Core values underlying my research are interdisciplinarity, grounding the study of meaning outside of language, situatedness, and synthesis of experimental and observational evidence.

  • Interdisciplinarity: I hold a commitment to engage with humanities and social science disciplines outside of linguistics. Modern computation, natural language processing, and corpora offer unique opportunities to engage in mass-scale observational research into phenomena that previously would have been studied only experimentally, via surveys, or with qualitative methods. Because human verbal behaviour plays some role within virtually all humanistic disciplines, observational study of verbal behaviour at mass scale with corpora gives the opportunity to build relations between research interests. My success at building such bridges is evidenced by my interactions with the discipline of social psychology (Snefjella & Kuperman, 2015; Snefjella, Schmidtke, & Kuperman, 2018).
  • Grounding meaning outside of semantics: I believe that a scientific explanation of semantics must be grounded within entities from outside of semantics (Westbury, 2016). The boundaries between cognition and other mental systems (e.g. perception, the motor system, affect) are more porous than previously believed. A cognitively informed corpus-linguistics should reflect the role of these nonsemantic entities in the data generation process of a corpus, particularly mental simulation, affect, and the motor system. Current barriers to grounding corpus-based research relate more to the availability of data than the availability of putative entities for grounding semantics.
  • Situatedness: Natural human verbal behaviour always has a context. Large corpora provide rich measurements of linguistic context. Contemporary social media corpora offer additional information about context, such as the location where an utterance was made, the individual who made the utterance and their previous language use, genre or domain, position with a connected discourse (e.g. location with a subreddit), indications of of popularity or engagement, time of utterance, and more. These unique facts about contexts can be leveraged to answer specific hypotheses, for example the relation between distance and abstractness of language use (Snefjella & Kuperman, 2015).
  • Synthesis of experiments and observation: Quantities can be easily derived from corpora, but they are not necessarily meaningful. Experiments using corpus derived quantities can show their relevance for understanding brain and behaviour. Experiments are expensive to undertake, typically test an unrepresentative population (undergraduate students), have limited or no historical scope, and elicit behavioural or brain responses in an unnatural setting.

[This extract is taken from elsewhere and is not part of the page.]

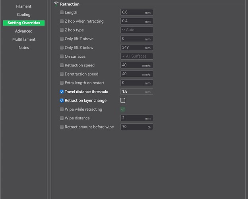The height and width of the screenshot is (199, 248).
Task: Open the Multifilament tab
Action: coord(24,39)
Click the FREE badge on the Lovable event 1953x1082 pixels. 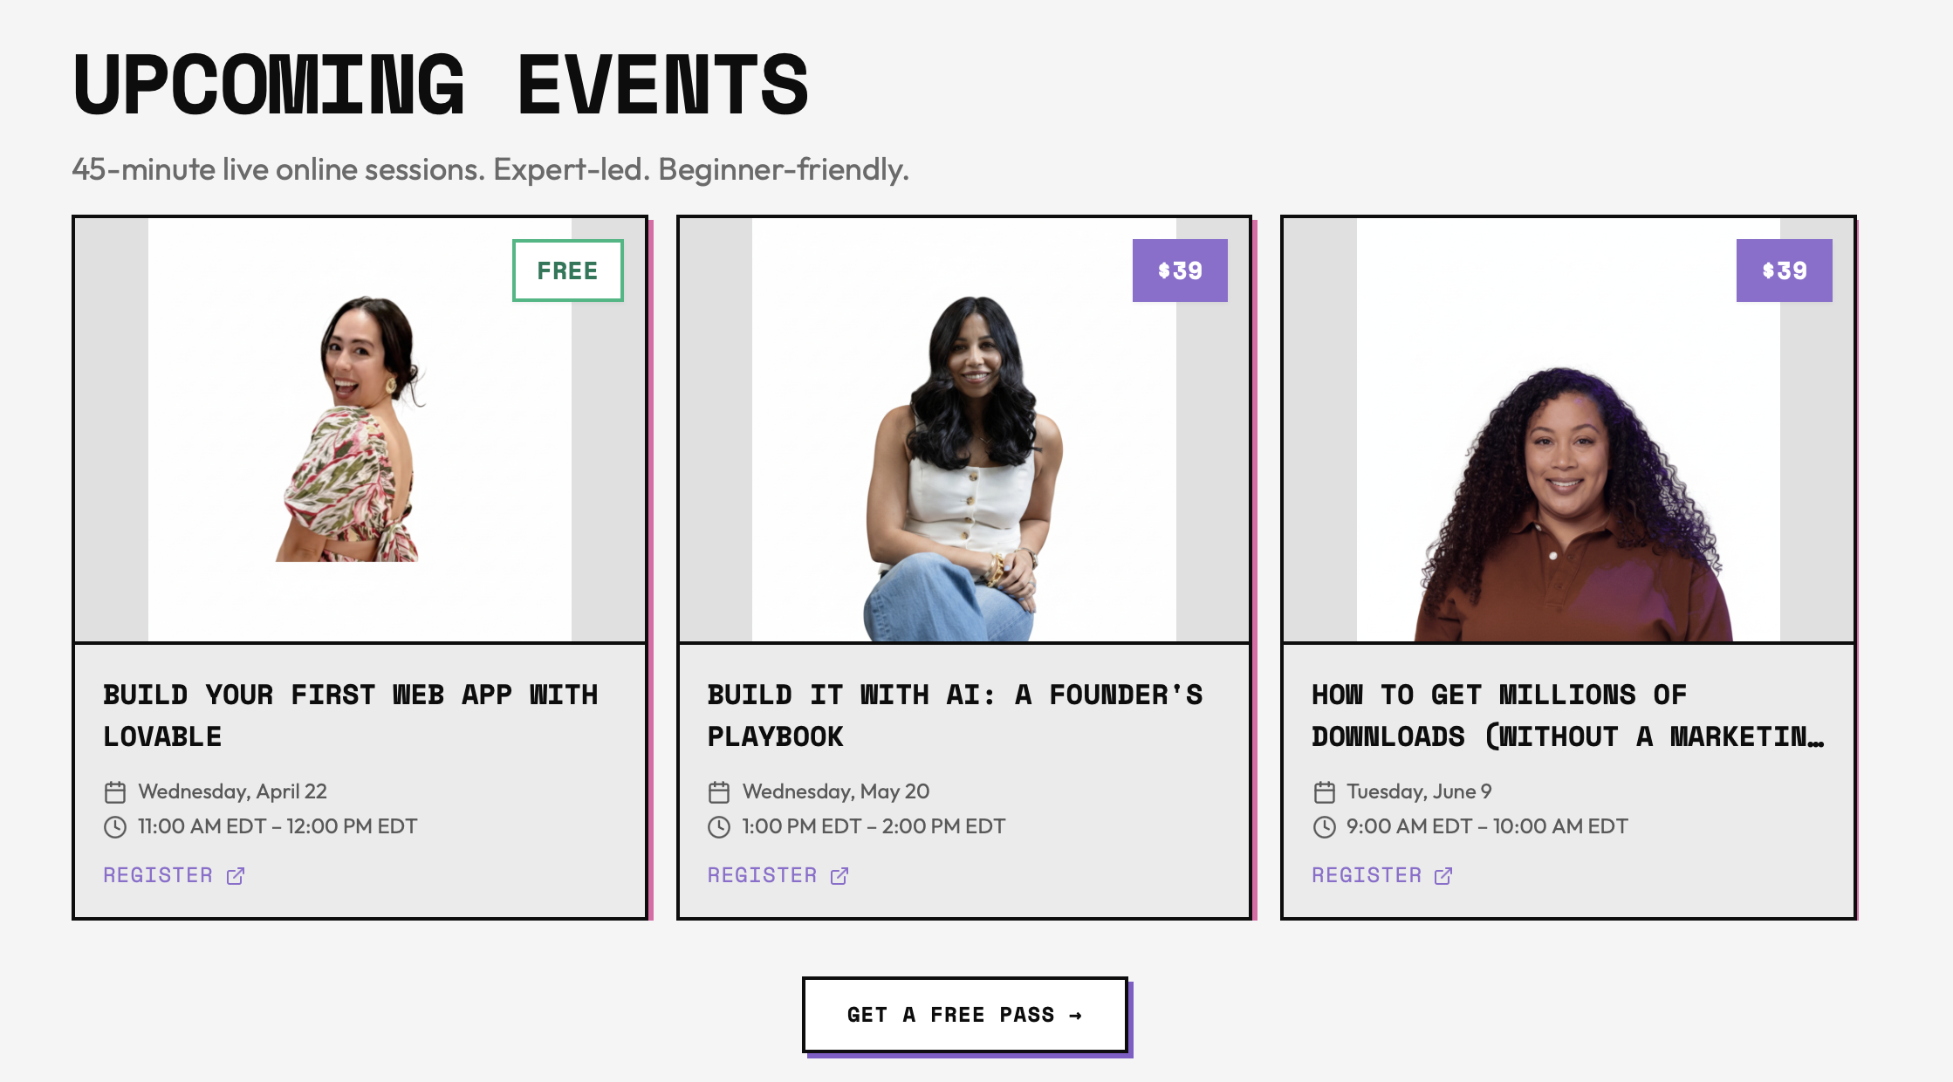point(567,271)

Corpora are a by-product of natural communication and are not, typically, elicited by experimenters. Like any observational approach, sound inference with corpora is challenging because of the possibility of unmeasured confounders. Experiments can establish causation, but establishing causation with observational evidence is challenging. Both methods are therefore complementary and necessary. Snefjella and Kuperman (2016) provides a demonstration of this principle; the importance of the corpus-linguistic notion of semantic prosody is clearly demonstrated by both measuring it in a corpus, and showing numerous effects of these measurements in single word processing.

Moving forward, my research agenda will be to diversify the non-semantic entities used to ground meaning, to explore the distributional properties of words related to these entities within corpora, and to understand the implications of these distributional properties for brain and behaviour.



Westbury, C. (2016). Pay no attention to that man behind the curtain. The Mental Lexicon, 11(3), 350–374.